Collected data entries
_____
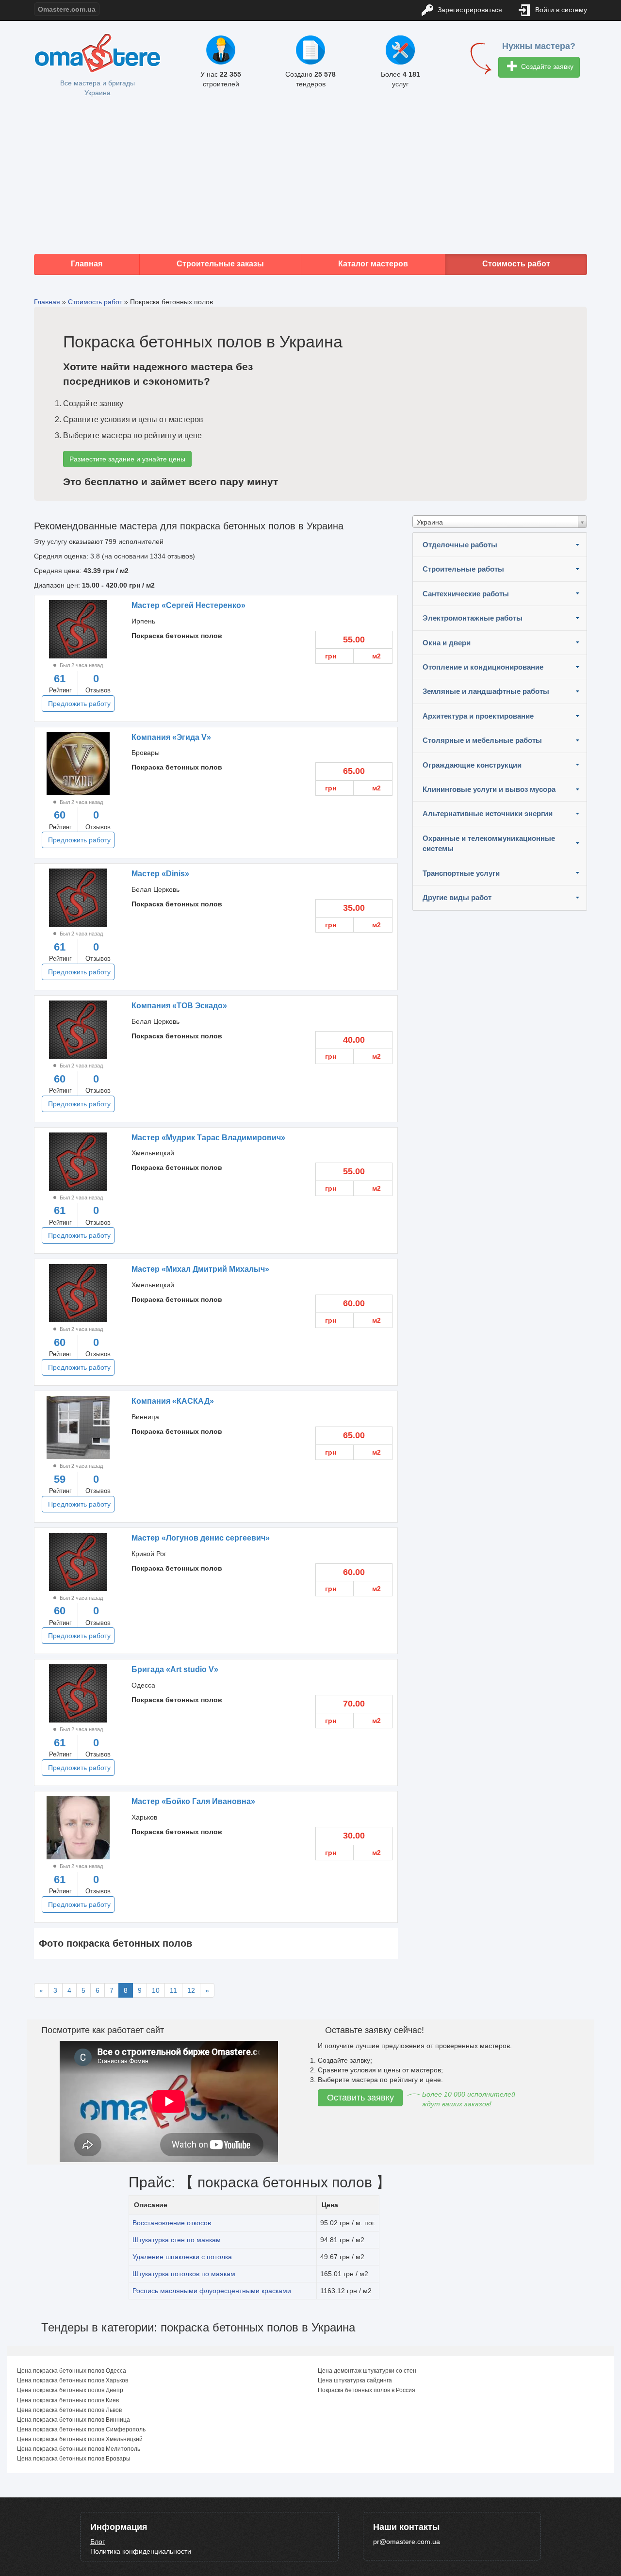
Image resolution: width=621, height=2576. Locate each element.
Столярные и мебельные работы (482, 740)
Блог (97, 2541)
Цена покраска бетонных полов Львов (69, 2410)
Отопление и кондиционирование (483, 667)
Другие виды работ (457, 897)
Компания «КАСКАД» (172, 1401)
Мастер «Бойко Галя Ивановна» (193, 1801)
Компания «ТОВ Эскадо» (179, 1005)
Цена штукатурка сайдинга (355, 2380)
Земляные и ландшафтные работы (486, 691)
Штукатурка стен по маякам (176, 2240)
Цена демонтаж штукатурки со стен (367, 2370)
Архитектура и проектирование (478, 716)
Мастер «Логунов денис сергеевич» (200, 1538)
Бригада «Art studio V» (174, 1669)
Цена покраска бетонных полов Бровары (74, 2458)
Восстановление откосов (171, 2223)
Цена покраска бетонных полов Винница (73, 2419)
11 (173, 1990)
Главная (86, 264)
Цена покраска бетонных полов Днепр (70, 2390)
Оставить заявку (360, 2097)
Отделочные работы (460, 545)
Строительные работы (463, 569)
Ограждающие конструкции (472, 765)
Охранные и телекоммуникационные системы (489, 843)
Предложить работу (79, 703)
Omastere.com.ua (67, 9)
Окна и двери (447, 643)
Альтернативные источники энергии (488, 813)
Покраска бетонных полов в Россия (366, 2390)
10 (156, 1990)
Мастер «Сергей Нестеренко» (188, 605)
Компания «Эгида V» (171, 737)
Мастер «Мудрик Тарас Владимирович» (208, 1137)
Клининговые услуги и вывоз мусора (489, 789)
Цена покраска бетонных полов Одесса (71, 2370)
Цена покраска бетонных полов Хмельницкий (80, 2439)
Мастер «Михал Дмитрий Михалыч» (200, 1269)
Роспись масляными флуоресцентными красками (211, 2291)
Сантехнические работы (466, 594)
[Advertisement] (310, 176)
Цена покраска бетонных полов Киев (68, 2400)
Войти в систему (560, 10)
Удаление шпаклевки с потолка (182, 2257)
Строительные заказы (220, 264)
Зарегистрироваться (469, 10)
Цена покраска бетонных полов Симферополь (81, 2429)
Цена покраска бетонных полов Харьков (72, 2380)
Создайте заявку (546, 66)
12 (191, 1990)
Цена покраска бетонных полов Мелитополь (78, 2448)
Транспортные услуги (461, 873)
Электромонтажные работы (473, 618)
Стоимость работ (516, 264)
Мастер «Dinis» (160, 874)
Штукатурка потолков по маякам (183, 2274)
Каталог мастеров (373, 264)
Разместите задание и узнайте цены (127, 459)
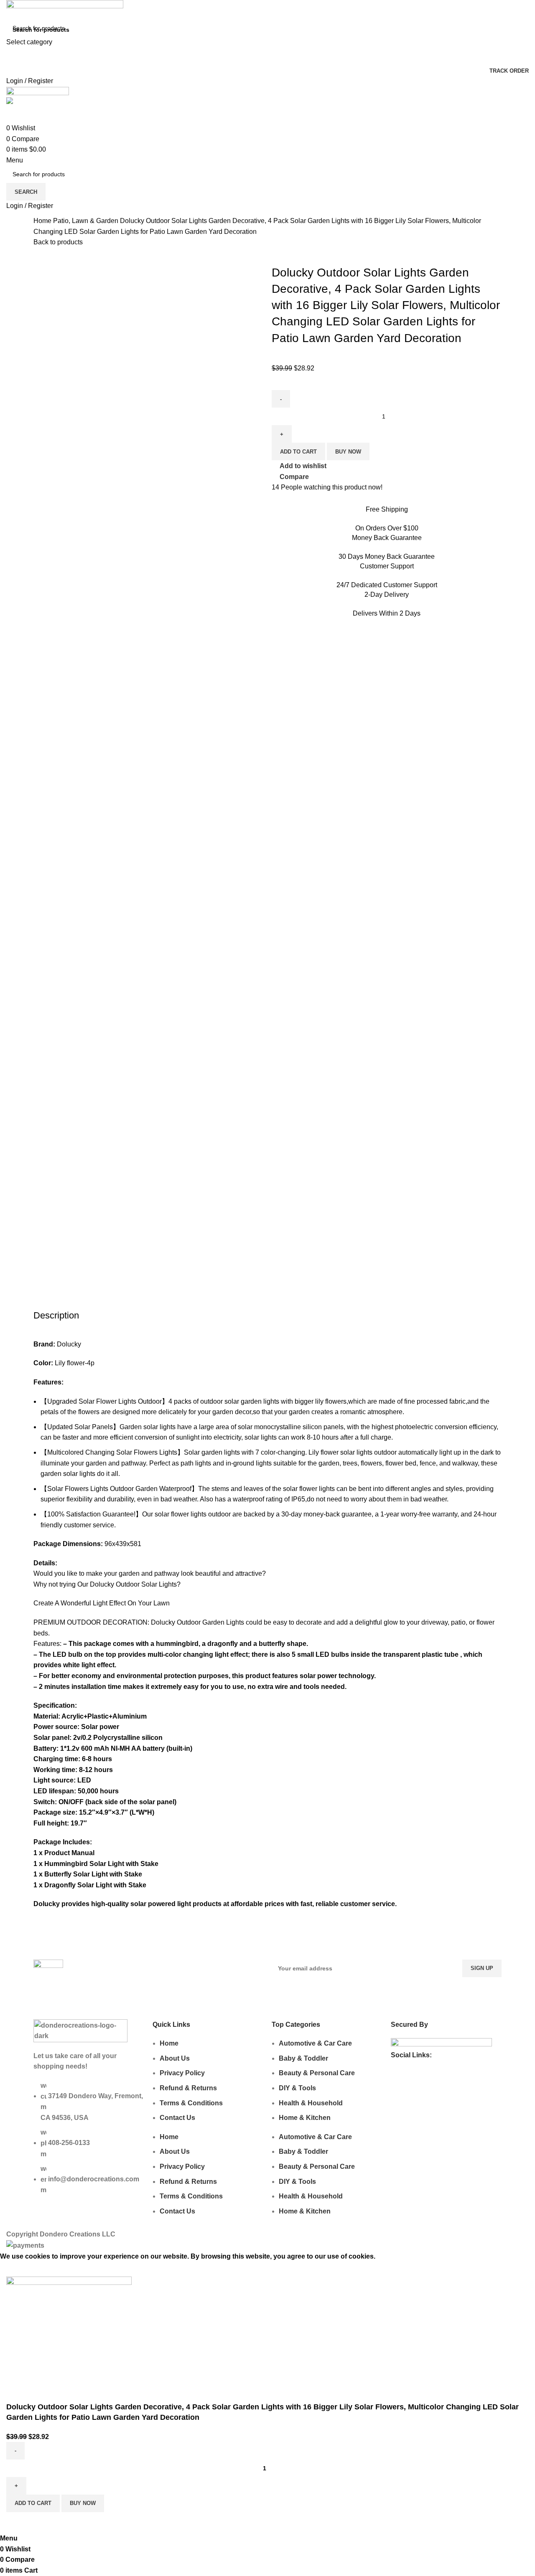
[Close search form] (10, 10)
_____
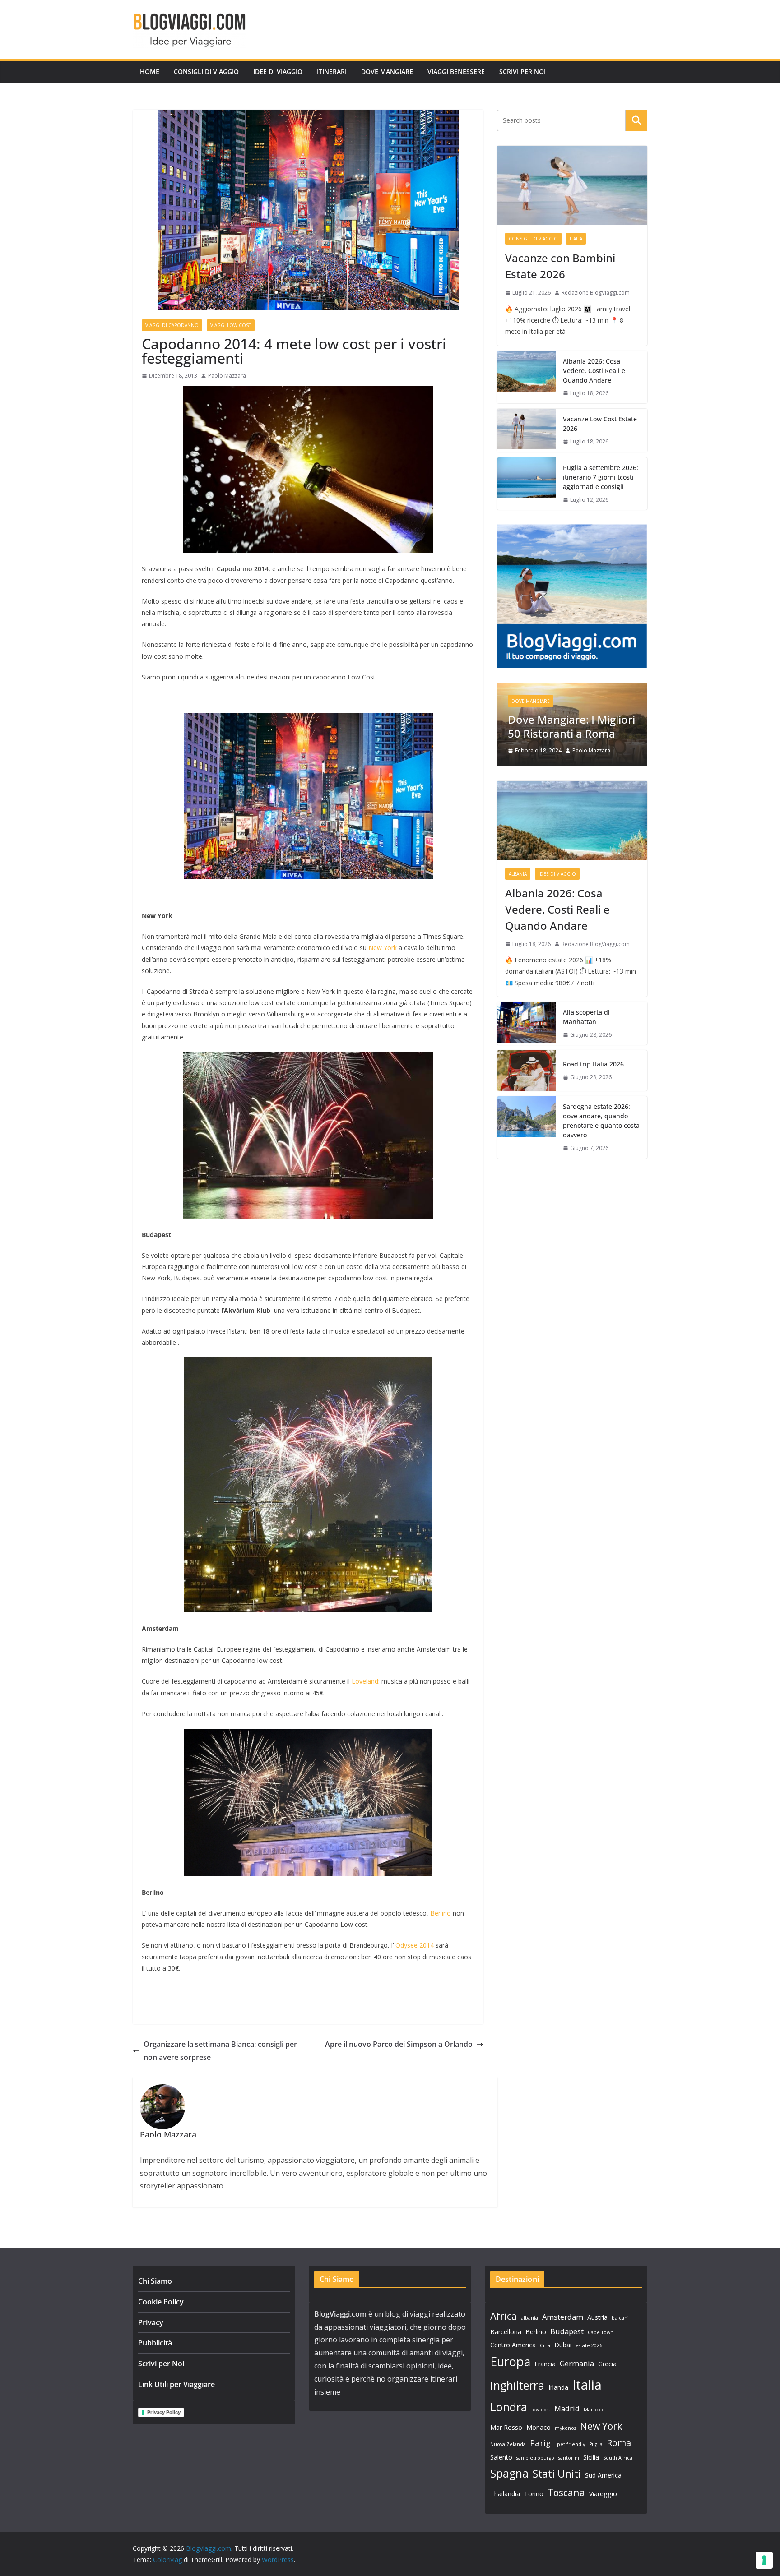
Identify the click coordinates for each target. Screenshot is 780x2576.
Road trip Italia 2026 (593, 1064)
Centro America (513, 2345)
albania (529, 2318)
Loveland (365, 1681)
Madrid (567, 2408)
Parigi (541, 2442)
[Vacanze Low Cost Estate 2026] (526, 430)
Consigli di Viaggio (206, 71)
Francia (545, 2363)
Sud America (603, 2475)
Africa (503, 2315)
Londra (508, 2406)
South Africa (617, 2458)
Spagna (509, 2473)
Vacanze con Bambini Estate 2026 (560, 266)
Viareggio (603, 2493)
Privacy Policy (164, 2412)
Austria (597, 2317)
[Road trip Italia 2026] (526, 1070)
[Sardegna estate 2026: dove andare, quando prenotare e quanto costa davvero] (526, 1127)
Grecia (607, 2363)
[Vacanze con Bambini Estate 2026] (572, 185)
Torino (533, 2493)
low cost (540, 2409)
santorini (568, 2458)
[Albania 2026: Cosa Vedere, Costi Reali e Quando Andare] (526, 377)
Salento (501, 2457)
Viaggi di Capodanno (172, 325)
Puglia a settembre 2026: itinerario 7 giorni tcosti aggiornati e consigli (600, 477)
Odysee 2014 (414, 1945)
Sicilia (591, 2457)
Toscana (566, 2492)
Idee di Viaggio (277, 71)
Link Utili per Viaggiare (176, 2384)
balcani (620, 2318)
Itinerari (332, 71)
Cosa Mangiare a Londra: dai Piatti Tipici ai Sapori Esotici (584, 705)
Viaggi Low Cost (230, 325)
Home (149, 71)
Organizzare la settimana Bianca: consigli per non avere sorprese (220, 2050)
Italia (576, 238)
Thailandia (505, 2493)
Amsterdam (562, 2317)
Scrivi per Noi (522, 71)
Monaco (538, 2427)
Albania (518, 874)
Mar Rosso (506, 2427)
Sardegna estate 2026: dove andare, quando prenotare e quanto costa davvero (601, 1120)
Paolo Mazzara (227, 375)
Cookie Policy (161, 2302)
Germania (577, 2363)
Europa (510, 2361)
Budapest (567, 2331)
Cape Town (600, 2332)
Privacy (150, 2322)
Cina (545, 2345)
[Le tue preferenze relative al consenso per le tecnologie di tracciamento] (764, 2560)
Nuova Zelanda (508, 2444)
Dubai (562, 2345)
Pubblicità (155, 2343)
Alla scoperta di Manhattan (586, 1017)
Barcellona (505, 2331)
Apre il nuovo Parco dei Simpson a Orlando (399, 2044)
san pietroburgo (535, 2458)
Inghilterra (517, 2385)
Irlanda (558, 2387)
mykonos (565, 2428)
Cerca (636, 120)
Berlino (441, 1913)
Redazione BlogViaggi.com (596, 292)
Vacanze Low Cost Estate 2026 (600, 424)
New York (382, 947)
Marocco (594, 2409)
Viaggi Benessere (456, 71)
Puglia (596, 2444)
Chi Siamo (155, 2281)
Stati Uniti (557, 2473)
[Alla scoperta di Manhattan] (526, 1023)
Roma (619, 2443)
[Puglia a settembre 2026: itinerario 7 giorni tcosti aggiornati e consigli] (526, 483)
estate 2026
_____
Exercise aim -> Output the lines of the records above exactly as they appear, from the line containing "Privacy Policy (164, 2412)" through the line containing "Cape Town (600, 2332)".

The answer ->
Privacy Policy (164, 2412)
Austria (597, 2317)
[Road trip Italia 2026] (526, 1070)
[Sardegna estate 2026: dove andare, quando prenotare e quanto costa davvero] (526, 1127)
Grecia (607, 2363)
[Vacanze con Bambini Estate 2026] (572, 185)
Torino (533, 2493)
low cost (540, 2409)
santorini (568, 2458)
[Albania 2026: Cosa Vedere, Costi Reali e Quando Andare] (526, 377)
Salento (501, 2457)
Viaggi di Capodanno (172, 325)
Puglia a settembre 2026: itinerario 7 giorni tcosti aggiornati e consigli (600, 477)
Odysee 2014 (414, 1945)
Sicilia (591, 2457)
Toscana (566, 2492)
Idee di Viaggio (277, 71)
Link Utili per Viaggiare (176, 2384)
balcani (620, 2318)
Itinerari (332, 71)
Cosa Mangiare a Londra: dai Piatti Tipici ai Sapori Esotici (584, 705)
Viaggi Low Cost (230, 325)
Home (149, 71)
Organizzare la settimana Bianca: consigli per non avere sorprese (220, 2050)
Italia (576, 238)
Thailandia (505, 2493)
Amsterdam (562, 2317)
Scrivi per Noi (522, 71)
Monaco (538, 2427)
Albania (518, 874)
Mar Rosso (506, 2427)
Sardegna estate 2026: dove andare, quando prenotare e quanto costa davvero (601, 1120)
Paolo Mazzara (227, 375)
Cookie Policy (161, 2302)
Germania (577, 2363)
Europa (510, 2361)
Budapest (567, 2331)
Cape Town (600, 2332)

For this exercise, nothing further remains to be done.